Like most oat milks served in coffee shops, Ghost Town Oats will be packaged in aseptic shelf-stable cartons so it can be stocked in a storeroom. This is one topic that deeply divides consumers. Indeed, on the very high end of the market, producers who decry the use of plastics and petrochemicals offer their plant milks as a canvas for highlighting all kinds of ingredients purported to benefit health and wellness. 

aMYLK starts with a base of organic almonds or hazelnuts, and may then include such add-ins as catuaba bark, blue butterfly pea powder, and crushed freshwater pearls. Owner Amy Colville and her small staff make all the milks by hand in a small hydraulic press and sell them around Portland, Oregon, for $19 a liter. “I know it sounds a little woo-woo, but all our intention and energy go into it,” Colville says. “We come to the door with an elevated energy.”

aMYLK founder Amy Colville. | Photo by Olivia Ashton

Colville, a former Division 1 athlete, had a stress-induced health crisis that doctors could only call an “autoimmune mystery illness.” Her body broke out in a rash, her eyelashes fell out, and for the first time in her life she began to develop digestive issues. She found that cutting lactose, among other things, from her diet had a big effect. But also, on a more psychological level, she says the intentionality with which she switched to foods that are good for the body and good for the environment made a difference in her overall health. While her core line consists of straightforward offerings like plain, vanilla, or matcha nut milks, she also makes specialty concoctions, such as “I’m Cosmic,” designed to help when Mercury is in retrograde. 

Colville owns her beliefs, and she’s not afraid to put it all out there. Posing nude with a bottle of aMYLK on Instagram in 2019, she wrote, “I’m picking a fight on your behalf. I am here to tell you that with little exception the other plant-milks that you are buying are mostly water. They are then packaged in cartons that will never decompose, are not recyclable (without the use of tons of water & chemicals to delayer them) or they’re packaged in plastics that leach chemicals into their products & into your body. They then add ingredients to thicken their plant water, like industrial oil … What is in your milk? What is in your food?

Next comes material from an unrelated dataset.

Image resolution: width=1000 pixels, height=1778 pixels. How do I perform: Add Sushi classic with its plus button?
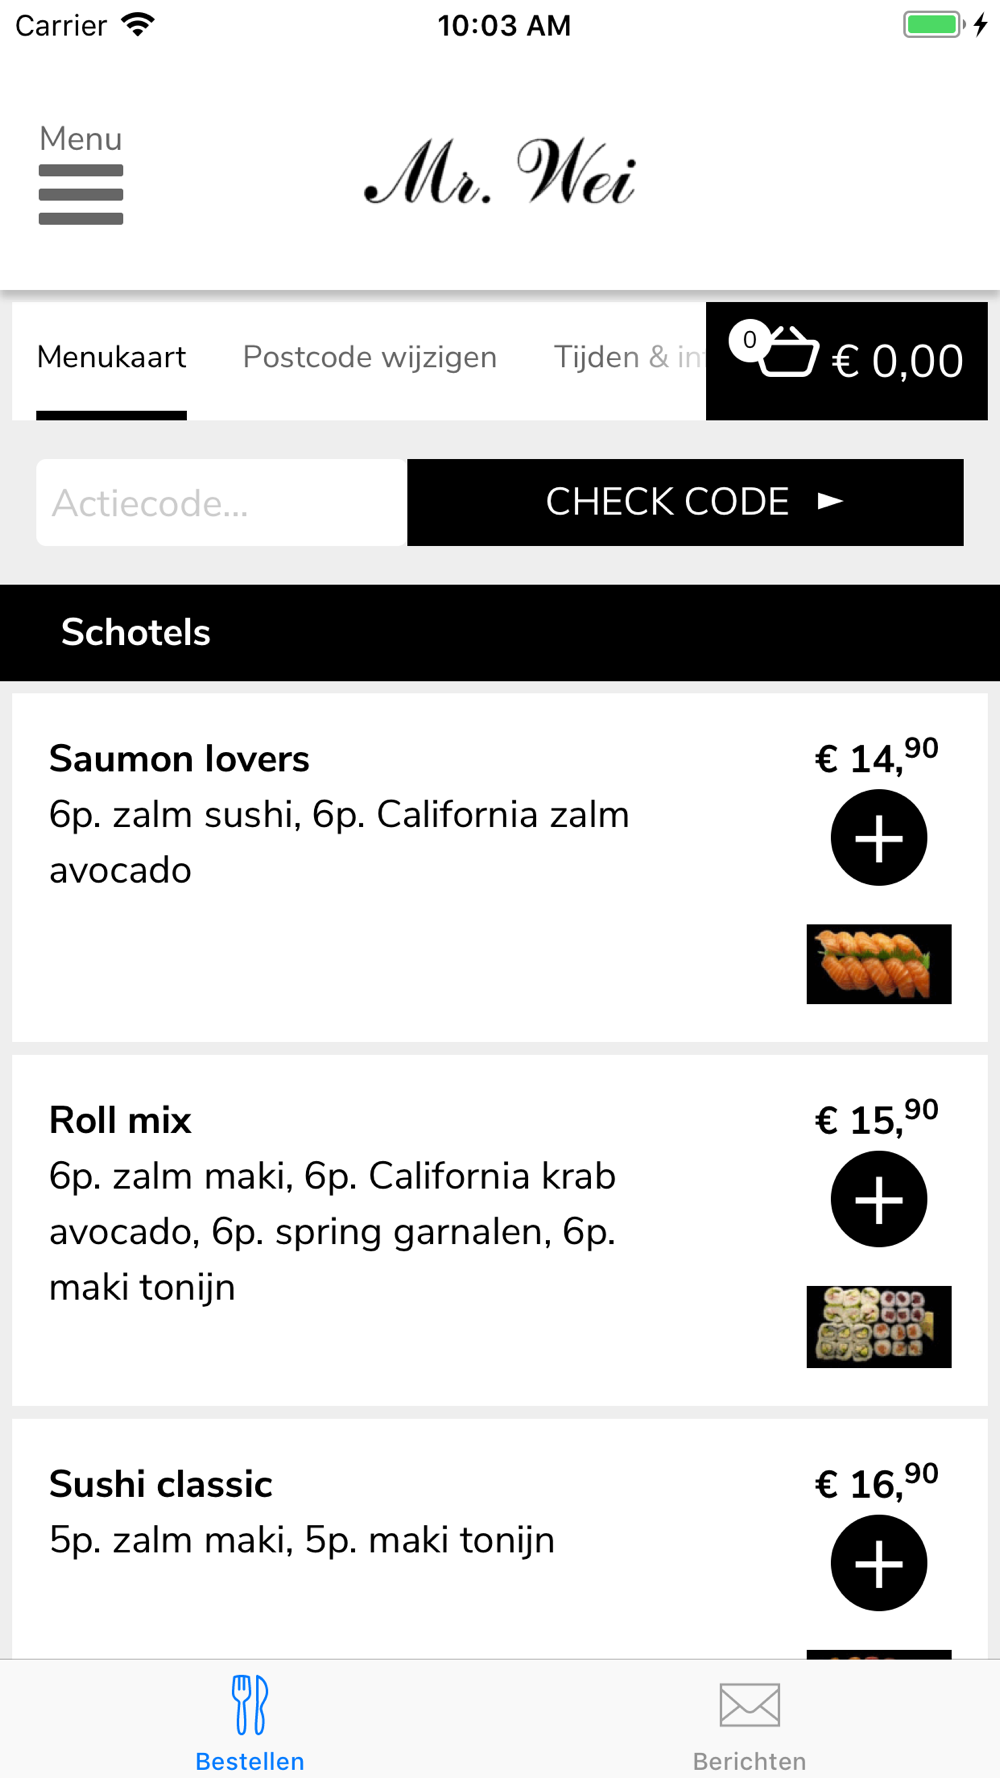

What is in the products that you put on your body?” 

In the photo she tagged a number of the largest plant-milk companies. In the comments, Ted Robb, CEO of New Barn Organics, defended his company with an admission: “As a brand trying to reach a broader audience, we work hard to balance integrity and honesty in our practices with the demands of the retail marketplace.”

That marketplace will only get bigger, more segmented, and more ubiquitous. If you haven’t checked out your local Whole Foods lately, you might be surprised to find dozens of plant-based milks vying for your coffee, your smoothie, your gut biome, and your loyalty. 

And did you hear about the next big thing? It’s potato milk—and apparently, it’s quite good.